Script output is buffered into one message, despite separate echo statements?
Asked Answered
A

7

9

I have a shell script with three echo statements:

echo 'first message'

echo 'second message'

echo 'third message'

I then run this script in node and collect the output via this code:

var child = process.spawn('./test.sh');
child.stdout.on('data', data => {
   data = JSON.stringify(data.toString('utf8'));
   console.log(data);
});

But the singular output is "first message\nsecond message\nthird message\n", which is a problem. I expected three outputs, not one smushed together due to some form of buffering. And I can't just split on newlines, because the individual outputs may contain newlines.

Is there any way to distinguish the messages of individual echo statements? (or other output commands, i.e. printf, or anything that causes data to be written to stdout or stderror)

Edit: I have tried unbuffer and stdbuf, neither work for this, as simple testing can demonstrate. Here is an example of the stdbuf attempt, which I tried with a variety of different argument values, essentially all possible options.

 var child = process.spawn('stdbuf', ['-i0', '-o0', '-e0', './test.sh']);

To be clear, this problem happens when I run a python script from node, too, with just three simple print statements. So it's language-agnostic, it's not about bash scripting in particular. It's about successfully detecting the individual outputs of a script in any language on a unix-based system. If this is something C/C++ can do and I have to hook into that from node, I'm willing to go there. Any working solution is welcome.


Edit: I solved the problem for myself initially by piping the script's output to sed and using s/$/uniqueString to insert an identifier at the end of each individual output, then just splitting the received data on that identifier.

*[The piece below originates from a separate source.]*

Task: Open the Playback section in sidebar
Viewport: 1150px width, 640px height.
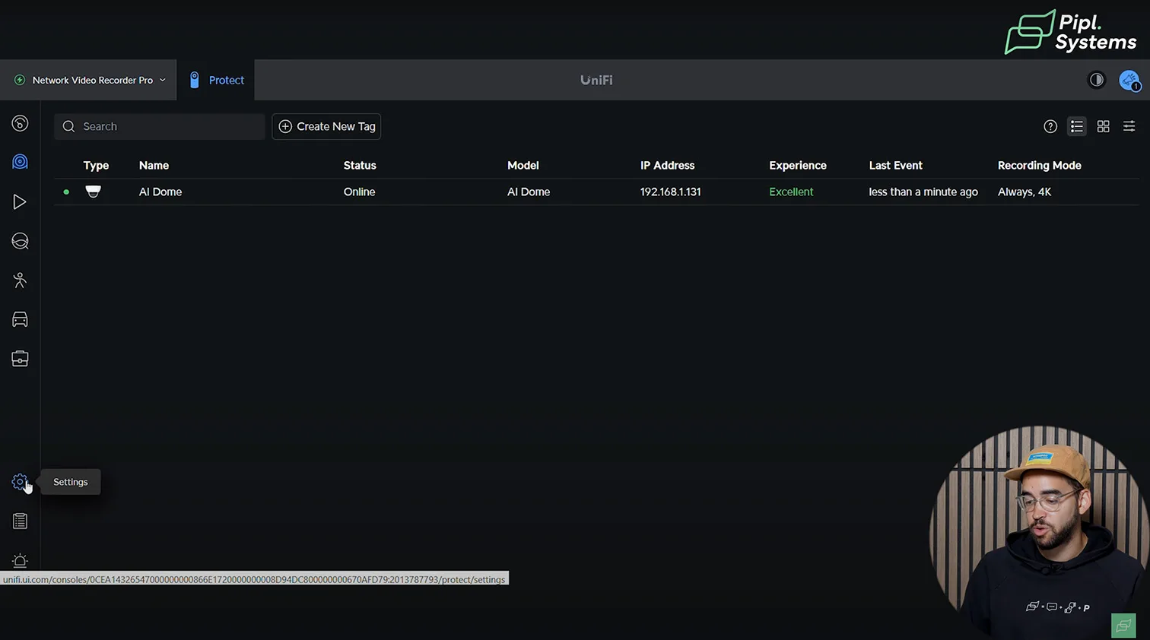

The answer I gave the bounty to will work on single-line outputs, but breaks on multi-line outputs. A mistake in my testing led me to think was not the case, but it is. The accepted answer is the better solution and will work on outputs of any size. But if you can't control the script and have to handle user-created scripts, then my sed solution is the only thing I've found that works. And it does work, quite well.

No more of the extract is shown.